Some people asked Ryokan, “Do you have Daihannya Kyo-- Great Wisdom Scripture? We have 600 volume of scriptures about the wisdom. Do you have Great Wisdom-- Scripture of Great Wisdom-- 600 volumes in your temple?” someone asked. And he asked him to write [laughs] Daihannya Kyo in Chinese character on his back. “You-- please write down Daihannya Kyo-- Lo-pya-kan—{?}here on his back. Thank you very much.” [Laughs, laughter.] “Here we have Great Wisdom Scripture-- Scripture of Great Wisdom, and today I-- I want to dry those 600 volumes of scriptures in the sun so that no worm can eat it. So he write down in the sunshine. Now today we have mushiboshi. Mushiboshi means, in Japan, once a year we spread all the scriptures in the sunshine when it is-- when it is fine and dry. “So tonight we will have party, so please join us,” he said [laughing]. It means if you cannot acknowledge, you know, my practice, may be better to write down big Prajnaparamita Sutra. “I am the big Prajnaparamita Sutra,” you know. “If you don't acknowledge me, please write down on your back so that you can acknowledge it.” 

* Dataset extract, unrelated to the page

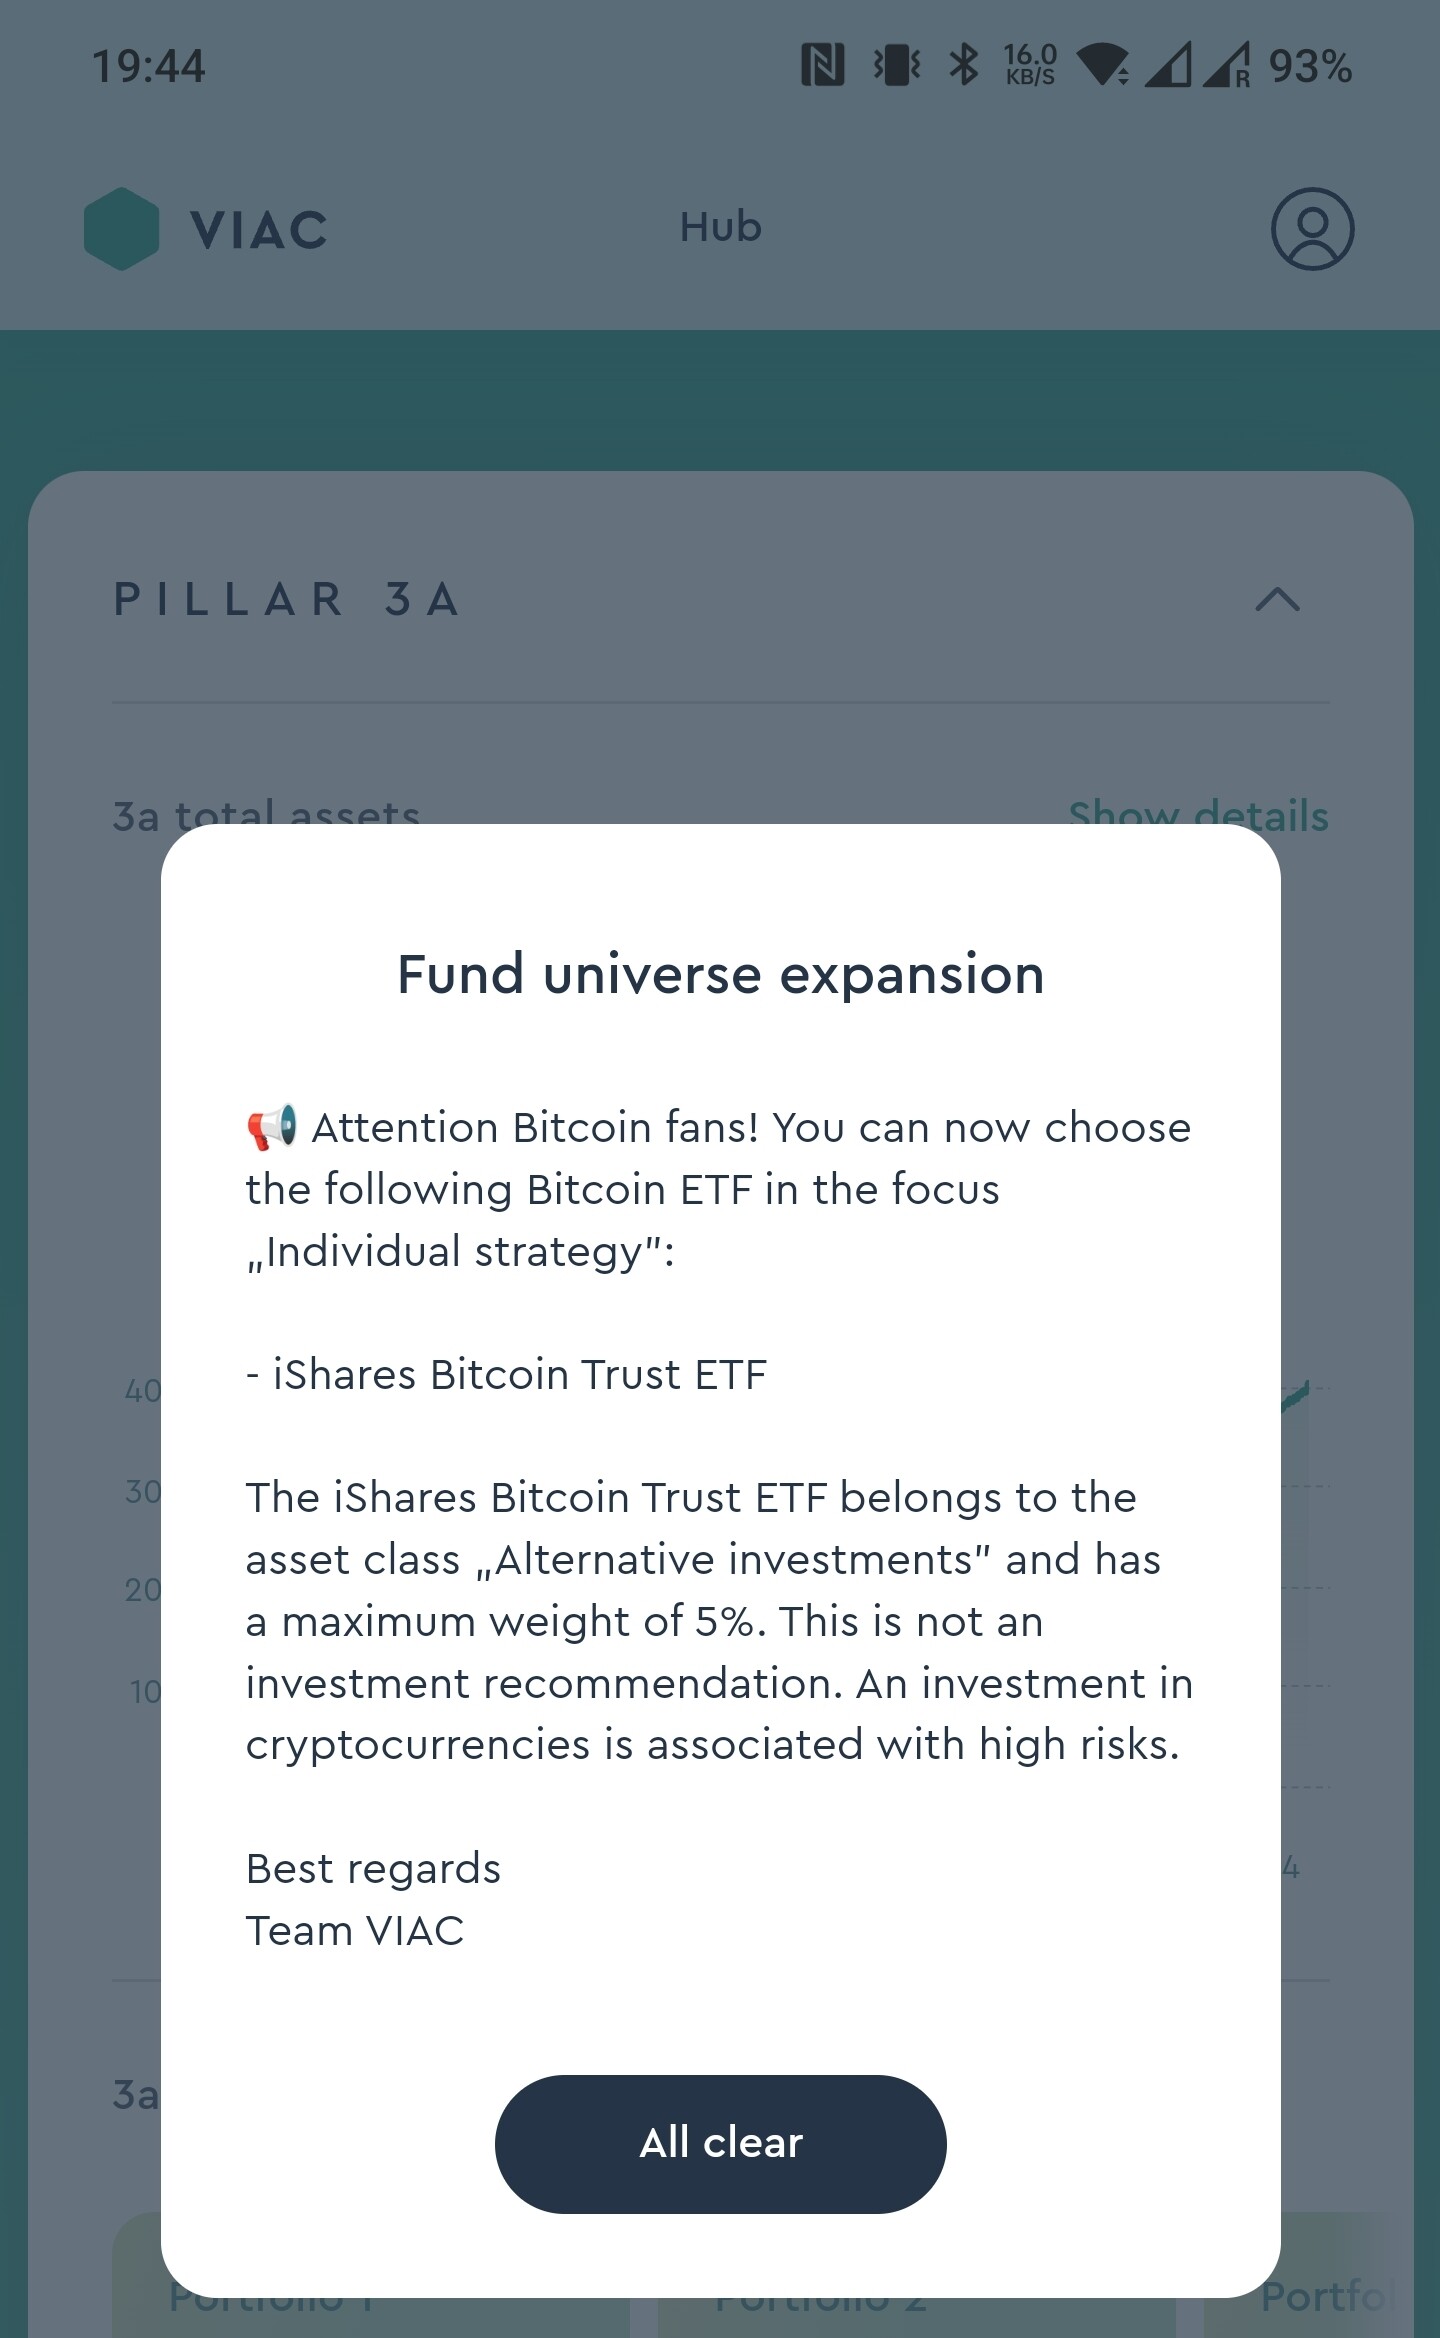Tap the vibrate mode status icon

People who have no understanding of true practice cannot acknowledge who is good or who is bad. That is true. He himself-- even for he himself [it
[C1] ] may be difficult to know how much progress he made. But for him this is obvious [?]. For him each day is-- is good day, and each day is day of enlightenment. Enlightenment is on each day, on each practice you do, as long as you have clear understanding of buddha-nature. 

Dogen Zenji looks like giving his work for us [in a] rather philosophical way. But it is not so. It is not philosophy at all. That is why it is difficult to understand in philosophical way or to translate it in English. In English you have-- you haven’t enough vocabulary to express it.  For him Chinese or Japanese was not perfect. So he made many words for himself to express his idea. That is why it is difficult to translate it.

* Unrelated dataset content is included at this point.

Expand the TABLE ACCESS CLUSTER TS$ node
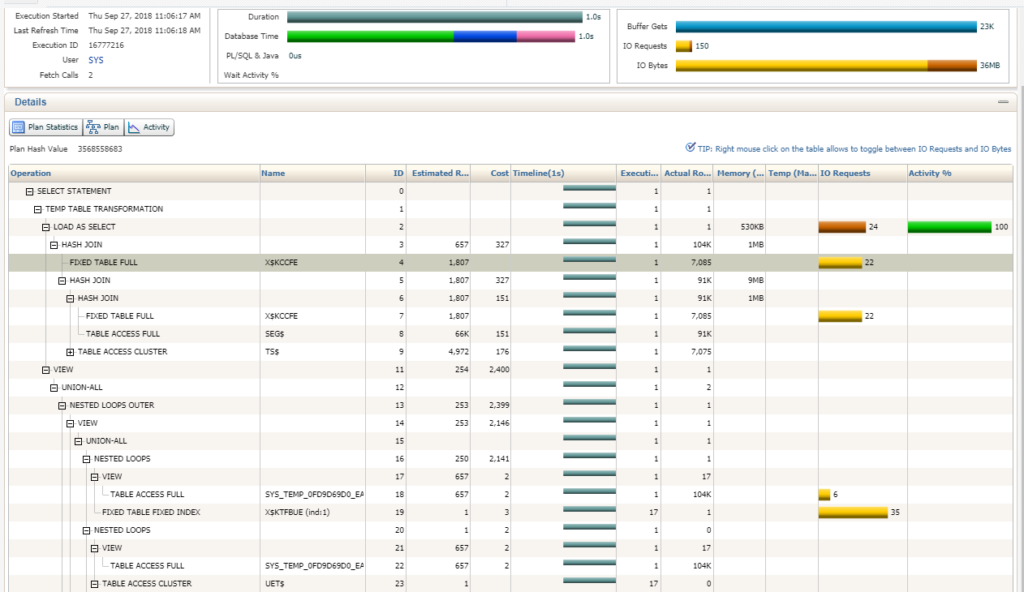Screen dimensions: 1024x592 [70, 352]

But here what we are discussing about is not philosophy at all. What I am saying is not philosophy. So if you understand what I say, it is possible to know what I mean by buddha-nature, I think. It is possible because although my English is not good but I think I can express myself about buddha-nature in my poor English [laughs]. That is why I repeat same thing over and over again. When I think you don't understand, I will repeat it [laughs] until you understand it. If my words are not good enough, I will hit you [laughs, laughter]. Then you will understand what I mean. As long as I understand it, you will understand what I mean-- someday [laughs]. If you-- if you don't understand me just now, some day you will understand. Someday someone will understand. This is great patience. I think I will wait for a island to go to Seattle from Los Angeles [laughs]. They say it-- it is moving from Los Angeles to Seattle like a boat in millions of millions of years. By the time it will reach to Seattle [laughs], someone will understand it.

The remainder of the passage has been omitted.